WHEREAS, GTY and the Questica Holders’ Representative desire to extend the period with respect to GTY’s delivery of the Purchase Price Adjustment Statement to the Questica Holders’ Representative, in order to enable GTY to prepare certain supplemental information requested by the Questica Holders’ Representative in a manner that will enable the Questica Holders’ Representative to efficiently review such information.
NOW THEREFORE, in accordance with Section 11.11 of the Agreement and in consideration of the respective representations, warranties, covenants and agreements contained herein and in the Agreement, and for other good and valuable consideration, the receipt and adequacy of which are hereby acknowledged, the parties to this Amendment hereby agree as follows:
1. | Section 1.6(a). |
The parties hereto acknowledge and agree that Section 1.6(a) is hereby amended and restated in its entirety to read:
(a) After Closing, GTY shall prepare and, by August 5, 2019, GTY shall deliver to the Questica Holders’ Representative, a statement (together with reasonable supporting documentation) setting forth GTY’s determination of (i) Closing Date Cash, and (ii) Closing Date Indebtedness (the “Purchase Price Adjustment Statement”).
2. | Schedule C-1. |
The parties hereto acknowledge and agree that Schedule C-1 to the Agreement is hereby amended to add the following new clause “i.” to Item 3 of Schedule C-1 any costs incurred by the Companies at the request of GTY to achieve certain revenue stretch plan metrics agreed to by GTY and the Companies, including, for greater clarity, the cost of hiring, training and employing any additional employees.
3. | Miscellaneous. |
(a) Except as expressly amended hereby, the Agreement (including the Schedules) and all other documents, agreements and instruments relating thereto are and shall be unmodified and remain in full force and effect, and nothing contained herein shall constitute or be deemed a waiver of any of the rights or obligations of the parties thereto. The parties agree that nothing in this Amendment shall constitute or shall be deemed to constitute a waiver of any rights remedies or defenses, including any concession by (i) the Seller as to the validity in whole or in part, of anything contained in the Statement or (ii) the Buyer as to the validity in whole or in part, of anything contained in the Notice of Disagreement.
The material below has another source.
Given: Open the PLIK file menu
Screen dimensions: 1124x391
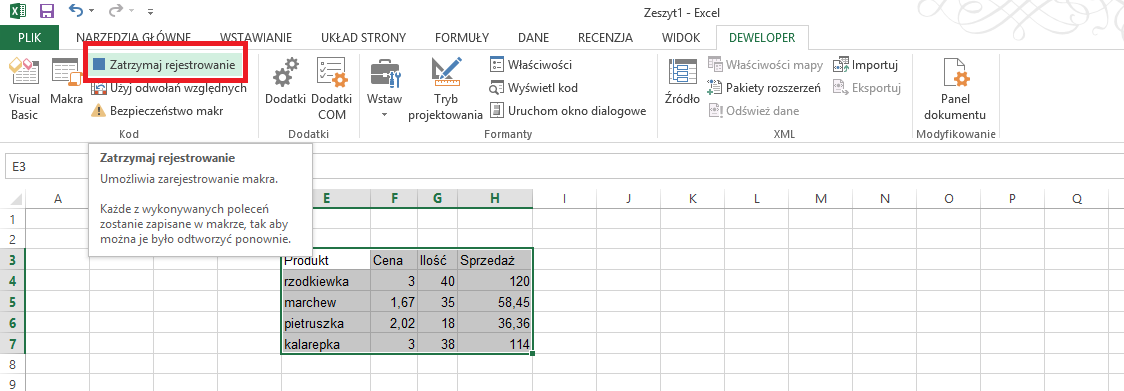Looking at the screenshot, I should tap(29, 37).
(b) On and after the date hereof, each reference to the Agreement shall mean and be a reference to the Agreement as amended hereby, and this Amendment and the Agreement shall be read together and construed as a single instrument. To the extent that a provision of this Amendment conflicts with or differs from a provision of the Agreement, such provision of this Amendment shall prevail and govern for all purposes and in all respects.
(c) Sections 11.7 through 11.17 of the Agreement are hereby incorporated by reference herein mutatis mutandis and shall apply to this Amendment as if specifically stated herein.
[Signature Pages Follow]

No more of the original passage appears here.